* [ARTICOLO]:
Anche nei due esempi seguenti (Sánchez Romeralo n. 211 e Alín n. 37), entrambi a glossa paralletistica, la disposizione in distici a versi lunghi non solo ricondurrebbe a schemi originari a rima baciata, ma potrebbe meglio evidenziare le tecniche di ripresa e variazione parallelistiche, che in versi corti si apprezzano molto meno. Senza dire che, ovunque, una più frequente disposizione in distici meglio si sposerebbe con il preteso e predicato «movimento ritmico binario» della poesia «popolare», che però, come si vede, non trova corrispondenza sul piano operativo.

Un analogo discorso va fatto per quelli che definiscono «tristici di 6 versi», che non è solo una contraddizione in termini, ma è anche una scelta editoriale, disposta effettivamente in 6 vv., come quella di Beltrán (n. 187, E.e) o di Frenk (Lir. n, 138, E.f, e Corpus n. 496, E.g), e che pure guadagnerebbe con la trascrizione in versi lunghi restauranti il tristico monorimo nei tre casi.

Che dire poi di incoerenze metriche evidenti da parte degli editori, che danno concordemente31 la disposizione strofica che osserviamo nell'esempio riportato del Corpus n. 993 (E.h), dove la struttura risultante, una strofa corta e un'altra lunga, è «irregolare», ma solo in apparenza giacché, a ben guardare le rime, lo schema è sempre lo stesso (versi assonanzati in ), e come si vede, pur essendo identica, questa struttura è tuttavia dissimilata rispettivamente in versi corti, per la prima strofa, e in versi lunghi per la seconda, potendosi invece optare, più coerentemente, o per tutti versi corti (evidenzianti un romancillo esasillabico), o per tutti versi lunghi (riconoscendovi distici a rima baciata con ritornello, o, agglutinando, un breve tetrastico monorimo, con un verso ripetuto).

Ancora la rima dovrebbe orientare, fortemente, un testo offerto in una struttura inutilmente raccapricciante com'è quello del brano lirico della Leonoreta inscrito nella prosa dell'Amadís de Gaula, accolto da Sánchez Romeralo nella sezione Popularizante 1.12 (F.b) -in forma oltretutto «purgata» anziché integrale, come suole fare in questa zona, dal momento che nell'originale (F.a) c'è una strofa in più, ritenuta evidentemente spuria-; ad ogni modo, offerto in una struttura astrofica e acritica e che, come si vede, è passibile di ricognizioni diverse (Beltrán, F.c, e Botta, F.d), dettate semplicemente dalla rima, che ne fanno un testo del tutto «regolare» nella prima strofa, e passibile di almeno due correzioni congetturali nella seconda (effettivamente problematica, ma presumibilmente per errore di trascrizione e non certo per «amorfismo» strofico)32.

* [MATERIALE FORNITO]:
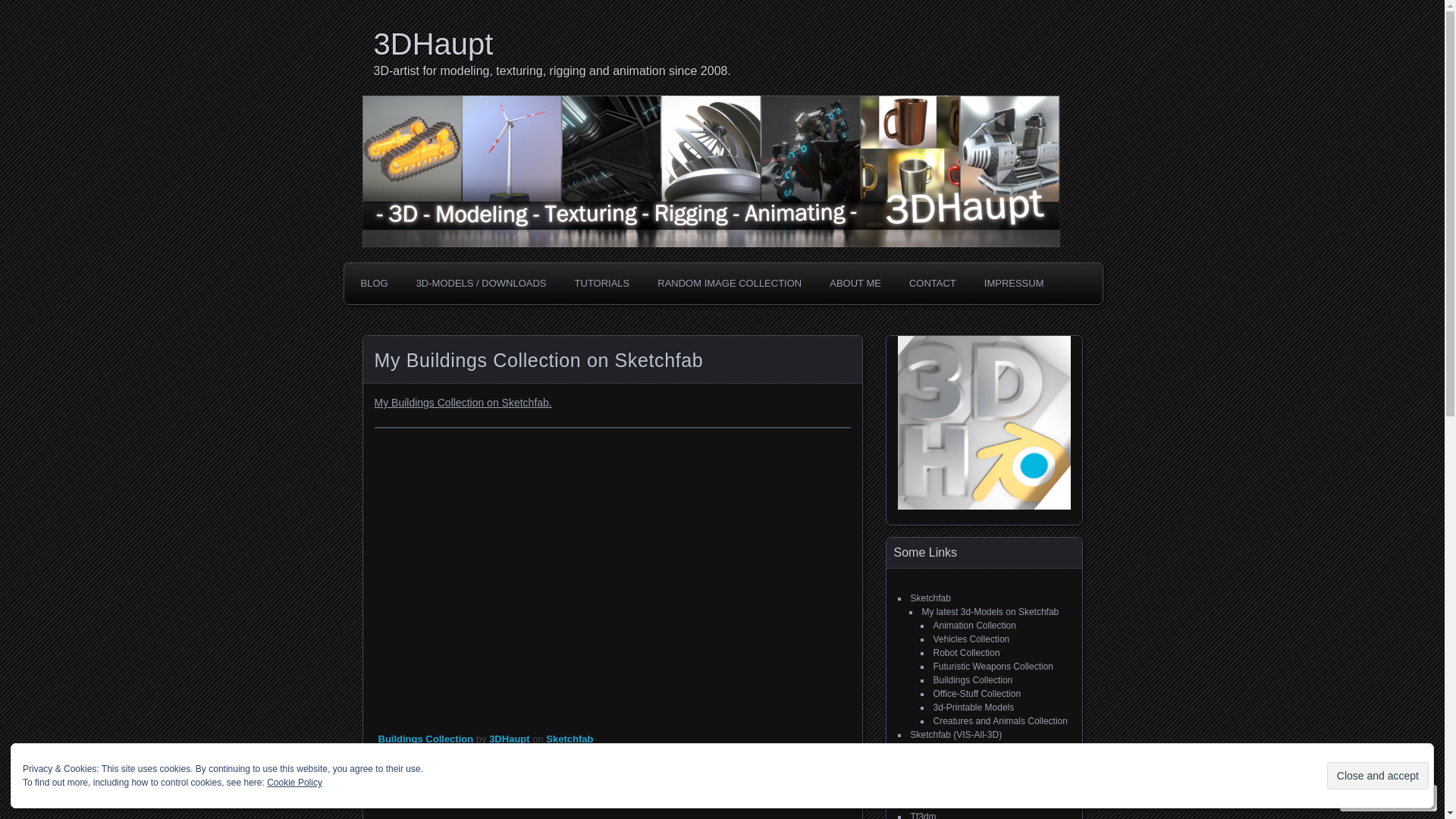 The width and height of the screenshot is (1456, 819). What do you see at coordinates (931, 708) in the screenshot?
I see `'3d-Printable Models'` at bounding box center [931, 708].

* [ESERCIZIO SCRITTO 1]: Trascrivi dall'articolo sulla metrica della lirica popolare il passo che va da "Anche nei due" fino a "sul piano operativo." incluso.
* [ESERCIZIO SCRITTO 2]: Per favore, prosegui l'articolo sulla metrica della lirica popolare a partire dall'ultima frase riportata.

* [RISPOSTA ALL'ESERCIZIO 1]:
Anche nei due esempi seguenti (Sánchez Romeralo n. 211 e Alín n. 37), entrambi a glossa paralletistica, la disposizione in distici a versi lunghi non solo ricondurrebbe a schemi originari a rima baciata, ma potrebbe meglio evidenziare le tecniche di ripresa e variazione parallelistiche, che in versi corti si apprezzano molto meno. Senza dire che, ovunque, una più frequente disposizione in distici meglio si sposerebbe con il preteso e predicato «movimento ritmico binario» della poesia «popolare», che però, come si vede, non trova corrispondenza sul piano operativo.

* [RISPOSTA ALL'ESERCIZIO 2]:
Per quanto riguarda la musica, il suo ausilio potrebbe essere prezioso per riscrivere in ogni caso il ritornello, anche quando omesso o fuori posto, oppure per sistemare i versi diversamente, in maniera più soddisfacente di quella prescelta. Una delle osservazioni di Devoto, infatti, addita proprio la divisione sconcertante, a volte, dei versi, di certi a capo inspiegabili anche sintatticamente, e in tal senso basti l'esempio del Corpus n. 331 A (già citato in D.f)33 ove il verso corto non si giustifica, oltre che per sintassi, neanche come pie quebrado, verso frequente, come è noto, nella poesia spagnola.

Se si guarda infatti alle strutture musicali, a volte fonte unica di certi componimenti, come il Cancionero Musical de Palacio (da cui vengono gli esempi dell'Appendice G), appare chiarissimo che certi versi anziché spezzati in due -come fanno un po' tutti gli editori- andrebbero trascritti come un verso solo, ed è il caso dei due esempi riportati, Sánchez Romeralo n. 32 (G.a) e n. 22 (G.b), divisi in due versi distinti, e per i quali si ha, per contro, un'unica frase melodica fino alla parola m'iré (nel caso di G.a) e alla parola Jaén (in quello di G.b).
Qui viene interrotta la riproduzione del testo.